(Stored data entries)
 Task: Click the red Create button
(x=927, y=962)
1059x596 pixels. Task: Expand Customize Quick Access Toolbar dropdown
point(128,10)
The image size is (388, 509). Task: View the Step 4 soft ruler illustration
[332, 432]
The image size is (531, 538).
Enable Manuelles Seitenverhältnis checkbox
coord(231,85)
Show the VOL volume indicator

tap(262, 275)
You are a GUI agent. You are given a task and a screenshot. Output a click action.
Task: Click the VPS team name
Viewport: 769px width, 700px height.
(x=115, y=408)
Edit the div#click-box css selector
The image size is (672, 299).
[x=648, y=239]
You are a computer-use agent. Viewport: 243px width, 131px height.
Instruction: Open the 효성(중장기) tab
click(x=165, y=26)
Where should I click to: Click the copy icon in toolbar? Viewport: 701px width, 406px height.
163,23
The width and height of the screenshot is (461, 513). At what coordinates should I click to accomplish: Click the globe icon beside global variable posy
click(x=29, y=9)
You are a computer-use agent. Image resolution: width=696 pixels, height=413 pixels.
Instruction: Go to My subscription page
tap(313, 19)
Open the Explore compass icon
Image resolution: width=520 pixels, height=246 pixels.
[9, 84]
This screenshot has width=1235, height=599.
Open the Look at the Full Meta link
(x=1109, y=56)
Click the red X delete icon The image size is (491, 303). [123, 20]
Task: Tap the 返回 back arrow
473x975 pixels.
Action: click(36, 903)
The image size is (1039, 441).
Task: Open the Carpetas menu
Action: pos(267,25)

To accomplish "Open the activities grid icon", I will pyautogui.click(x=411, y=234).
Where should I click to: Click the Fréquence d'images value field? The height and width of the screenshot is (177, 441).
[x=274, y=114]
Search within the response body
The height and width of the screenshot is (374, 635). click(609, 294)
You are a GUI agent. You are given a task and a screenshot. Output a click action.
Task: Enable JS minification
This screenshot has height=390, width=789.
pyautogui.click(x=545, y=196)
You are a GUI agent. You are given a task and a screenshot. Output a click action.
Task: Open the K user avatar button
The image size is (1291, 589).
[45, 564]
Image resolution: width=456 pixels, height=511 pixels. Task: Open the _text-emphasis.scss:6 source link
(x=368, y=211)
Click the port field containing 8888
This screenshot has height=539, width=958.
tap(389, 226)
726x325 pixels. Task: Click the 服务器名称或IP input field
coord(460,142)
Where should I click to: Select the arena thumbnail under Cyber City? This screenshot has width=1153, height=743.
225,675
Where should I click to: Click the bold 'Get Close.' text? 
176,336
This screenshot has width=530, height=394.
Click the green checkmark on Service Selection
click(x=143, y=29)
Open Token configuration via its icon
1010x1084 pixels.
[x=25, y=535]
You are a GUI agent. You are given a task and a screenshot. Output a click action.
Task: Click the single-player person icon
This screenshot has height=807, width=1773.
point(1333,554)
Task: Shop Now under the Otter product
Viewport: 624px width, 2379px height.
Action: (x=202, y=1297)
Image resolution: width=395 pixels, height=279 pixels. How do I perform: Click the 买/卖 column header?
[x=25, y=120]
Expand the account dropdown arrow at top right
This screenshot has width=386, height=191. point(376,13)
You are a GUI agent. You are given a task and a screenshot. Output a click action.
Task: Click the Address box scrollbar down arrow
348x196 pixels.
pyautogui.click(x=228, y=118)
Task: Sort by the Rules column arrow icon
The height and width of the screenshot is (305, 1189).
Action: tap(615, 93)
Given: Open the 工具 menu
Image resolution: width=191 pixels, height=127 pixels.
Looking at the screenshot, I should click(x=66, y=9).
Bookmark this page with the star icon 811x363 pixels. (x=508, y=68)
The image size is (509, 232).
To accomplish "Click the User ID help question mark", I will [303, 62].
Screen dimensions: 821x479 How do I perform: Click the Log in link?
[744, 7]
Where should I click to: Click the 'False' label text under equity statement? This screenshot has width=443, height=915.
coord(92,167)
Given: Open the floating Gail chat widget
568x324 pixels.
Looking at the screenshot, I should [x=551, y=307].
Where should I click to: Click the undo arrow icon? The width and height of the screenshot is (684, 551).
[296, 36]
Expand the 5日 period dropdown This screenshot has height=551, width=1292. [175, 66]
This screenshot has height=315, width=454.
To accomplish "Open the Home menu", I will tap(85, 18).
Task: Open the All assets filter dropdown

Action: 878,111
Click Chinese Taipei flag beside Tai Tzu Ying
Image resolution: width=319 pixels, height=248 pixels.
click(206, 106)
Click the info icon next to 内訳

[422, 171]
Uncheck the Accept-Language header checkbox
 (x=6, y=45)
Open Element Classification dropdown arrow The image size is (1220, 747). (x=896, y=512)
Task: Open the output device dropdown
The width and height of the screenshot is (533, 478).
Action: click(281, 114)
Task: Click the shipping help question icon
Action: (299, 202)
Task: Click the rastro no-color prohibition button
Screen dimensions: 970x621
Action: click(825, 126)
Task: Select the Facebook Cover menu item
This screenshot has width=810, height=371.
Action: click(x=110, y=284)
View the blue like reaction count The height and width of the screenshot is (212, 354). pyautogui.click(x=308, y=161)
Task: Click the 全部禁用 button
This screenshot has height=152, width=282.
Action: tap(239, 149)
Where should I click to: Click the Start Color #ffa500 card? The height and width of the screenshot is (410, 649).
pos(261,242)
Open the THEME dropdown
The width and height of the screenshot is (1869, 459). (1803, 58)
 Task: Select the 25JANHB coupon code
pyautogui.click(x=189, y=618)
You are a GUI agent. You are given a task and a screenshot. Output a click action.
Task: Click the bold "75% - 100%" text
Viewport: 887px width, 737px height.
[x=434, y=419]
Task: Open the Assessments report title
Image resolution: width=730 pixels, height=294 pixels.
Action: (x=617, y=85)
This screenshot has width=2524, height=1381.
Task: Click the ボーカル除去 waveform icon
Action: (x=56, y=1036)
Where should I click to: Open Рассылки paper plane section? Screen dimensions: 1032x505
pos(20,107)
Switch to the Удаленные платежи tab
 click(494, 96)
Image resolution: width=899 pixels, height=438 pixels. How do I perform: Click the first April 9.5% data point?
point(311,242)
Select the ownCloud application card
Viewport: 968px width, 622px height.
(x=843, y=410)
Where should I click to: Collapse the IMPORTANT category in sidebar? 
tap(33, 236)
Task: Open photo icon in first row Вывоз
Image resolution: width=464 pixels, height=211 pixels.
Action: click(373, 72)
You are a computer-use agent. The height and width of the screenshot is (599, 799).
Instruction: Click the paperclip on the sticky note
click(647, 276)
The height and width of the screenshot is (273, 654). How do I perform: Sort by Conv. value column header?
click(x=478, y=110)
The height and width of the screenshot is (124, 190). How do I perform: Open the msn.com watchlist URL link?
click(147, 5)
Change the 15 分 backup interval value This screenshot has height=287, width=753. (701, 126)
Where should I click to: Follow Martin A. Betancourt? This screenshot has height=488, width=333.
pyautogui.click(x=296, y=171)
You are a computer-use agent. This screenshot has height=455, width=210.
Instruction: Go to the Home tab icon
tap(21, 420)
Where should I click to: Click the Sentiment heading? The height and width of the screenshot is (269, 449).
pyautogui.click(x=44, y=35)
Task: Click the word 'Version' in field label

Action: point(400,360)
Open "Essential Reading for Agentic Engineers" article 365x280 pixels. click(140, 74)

• Activity: Print every record above exactly as it was given.

• Written response:
 Task: Click the red Create button
(x=927, y=962)
1059x596 pixels. Task: Expand Customize Quick Access Toolbar dropdown
point(128,10)
The image size is (388, 509). Task: View the Step 4 soft ruler illustration
[332, 432]
The image size is (531, 538).
Enable Manuelles Seitenverhältnis checkbox
coord(231,85)
Show the VOL volume indicator

tap(262, 275)
You are a GUI agent. You are given a task and a screenshot. Output a click action.
Task: Click the VPS team name
Viewport: 769px width, 700px height.
(x=115, y=408)
Edit the div#click-box css selector
The image size is (672, 299).
[x=648, y=239]
You are a computer-use agent. Viewport: 243px width, 131px height.
Instruction: Open the 효성(중장기) tab
click(x=165, y=26)
Where should I click to: Click the copy icon in toolbar? Viewport: 701px width, 406px height.
163,23
The width and height of the screenshot is (461, 513). At what coordinates should I click to accomplish: Click the globe icon beside global variable posy
click(x=29, y=9)
You are a computer-use agent. Image resolution: width=696 pixels, height=413 pixels.
Instruction: Go to My subscription page
tap(313, 19)
Open the Explore compass icon
Image resolution: width=520 pixels, height=246 pixels.
[9, 84]
This screenshot has width=1235, height=599.
Open the Look at the Full Meta link
(x=1109, y=56)
Click the red X delete icon The image size is (491, 303). [123, 20]
Task: Tap the 返回 back arrow
473x975 pixels.
Action: click(36, 903)
The image size is (1039, 441).
Task: Open the Carpetas menu
Action: pos(267,25)

To accomplish "Open the activities grid icon", I will pyautogui.click(x=411, y=234).
Where should I click to: Click the Fréquence d'images value field? The height and width of the screenshot is (177, 441).
[x=274, y=114]
Search within the response body
The height and width of the screenshot is (374, 635). click(609, 294)
You are a GUI agent. You are given a task and a screenshot. Output a click action.
Task: Enable JS minification
This screenshot has height=390, width=789.
pyautogui.click(x=545, y=196)
You are a GUI agent. You are given a task and a screenshot. Output a click action.
Task: Open the K user avatar button
The image size is (1291, 589).
[45, 564]
Image resolution: width=456 pixels, height=511 pixels. Task: Open the _text-emphasis.scss:6 source link
(x=368, y=211)
Click the port field containing 8888
This screenshot has height=539, width=958.
tap(389, 226)
726x325 pixels. Task: Click the 服务器名称或IP input field
coord(460,142)
Where should I click to: Select the arena thumbnail under Cyber City? This screenshot has width=1153, height=743.
225,675
Where should I click to: Click the bold 'Get Close.' text? 
176,336
This screenshot has width=530, height=394.
Click the green checkmark on Service Selection
click(x=143, y=29)
Open Token configuration via its icon
1010x1084 pixels.
[x=25, y=535]
You are a GUI agent. You are given a task and a screenshot. Output a click action.
Task: Click the single-player person icon
This screenshot has height=807, width=1773.
point(1333,554)
Task: Shop Now under the Otter product
Viewport: 624px width, 2379px height.
Action: (x=202, y=1297)
Image resolution: width=395 pixels, height=279 pixels. How do I perform: Click the 买/卖 column header?
[x=25, y=120]
Expand the account dropdown arrow at top right
This screenshot has width=386, height=191. point(376,13)
You are a GUI agent. You are given a task and a screenshot. Output a click action.
Task: Click the Address box scrollbar down arrow
348x196 pixels.
pyautogui.click(x=228, y=118)
Task: Sort by the Rules column arrow icon
The height and width of the screenshot is (305, 1189).
Action: tap(615, 93)
Given: Open the 工具 menu
Image resolution: width=191 pixels, height=127 pixels.
Looking at the screenshot, I should click(x=66, y=9).
Bookmark this page with the star icon 811x363 pixels. (x=508, y=68)
The image size is (509, 232).
To accomplish "Click the User ID help question mark", I will [303, 62].
Screen dimensions: 821x479 How do I perform: Click the Log in link?
[744, 7]
Where should I click to: Click the 'False' label text under equity statement? This screenshot has width=443, height=915.
coord(92,167)
Given: Open the floating Gail chat widget
568x324 pixels.
Looking at the screenshot, I should [x=551, y=307].
Where should I click to: Click the undo arrow icon? The width and height of the screenshot is (684, 551).
[296, 36]
Expand the 5日 period dropdown This screenshot has height=551, width=1292. [175, 66]
This screenshot has height=315, width=454.
To accomplish "Open the Home menu", I will tap(85, 18).
Task: Open the All assets filter dropdown

Action: 878,111
Click Chinese Taipei flag beside Tai Tzu Ying
Image resolution: width=319 pixels, height=248 pixels.
click(206, 106)
Click the info icon next to 内訳

[422, 171]
Uncheck the Accept-Language header checkbox
 (x=6, y=45)
Open Element Classification dropdown arrow The image size is (1220, 747). (x=896, y=512)
Task: Open the output device dropdown
The width and height of the screenshot is (533, 478).
Action: click(281, 114)
Task: Click the shipping help question icon
Action: (299, 202)
Task: Click the rastro no-color prohibition button
Screen dimensions: 970x621
Action: click(825, 126)
Task: Select the Facebook Cover menu item
This screenshot has width=810, height=371.
Action: click(x=110, y=284)
View the blue like reaction count The height and width of the screenshot is (212, 354). pyautogui.click(x=308, y=161)
Task: Click the 全部禁用 button
This screenshot has height=152, width=282.
Action: tap(239, 149)
Where should I click to: Click the Start Color #ffa500 card? The height and width of the screenshot is (410, 649).
pos(261,242)
Open the THEME dropdown
The width and height of the screenshot is (1869, 459). (1803, 58)
 Task: Select the 25JANHB coupon code
pyautogui.click(x=189, y=618)
You are a GUI agent. You are given a task and a screenshot. Output a click action.
Task: Click the bold "75% - 100%" text
Viewport: 887px width, 737px height.
[x=434, y=419]
Task: Open the Assessments report title
Image resolution: width=730 pixels, height=294 pixels.
Action: (x=617, y=85)
This screenshot has width=2524, height=1381.
Task: Click the ボーカル除去 waveform icon
Action: (x=56, y=1036)
Where should I click to: Open Рассылки paper plane section? Screen dimensions: 1032x505
pos(20,107)
Switch to the Удаленные платежи tab
 click(494, 96)
Image resolution: width=899 pixels, height=438 pixels. How do I perform: Click the first April 9.5% data point?
point(311,242)
Select the ownCloud application card
Viewport: 968px width, 622px height.
(x=843, y=410)
Where should I click to: Collapse the IMPORTANT category in sidebar? 
tap(33, 236)
Task: Open photo icon in first row Вывоз
Image resolution: width=464 pixels, height=211 pixels.
Action: click(373, 72)
You are a computer-use agent. The height and width of the screenshot is (599, 799).
Instruction: Click the paperclip on the sticky note
click(647, 276)
The height and width of the screenshot is (273, 654). How do I perform: Sort by Conv. value column header?
click(x=478, y=110)
The height and width of the screenshot is (124, 190). How do I perform: Open the msn.com watchlist URL link?
click(147, 5)
Change the 15 分 backup interval value This screenshot has height=287, width=753. (701, 126)
Where should I click to: Follow Martin A. Betancourt? This screenshot has height=488, width=333.
pyautogui.click(x=296, y=171)
You are a computer-use agent. This screenshot has height=455, width=210.
Instruction: Go to the Home tab icon
tap(21, 420)
Where should I click to: Click the Sentiment heading? The height and width of the screenshot is (269, 449).
pyautogui.click(x=44, y=35)
Task: Click the word 'Version' in field label

Action: point(400,360)
Open "Essential Reading for Agentic Engineers" article 365x280 pixels. click(140, 74)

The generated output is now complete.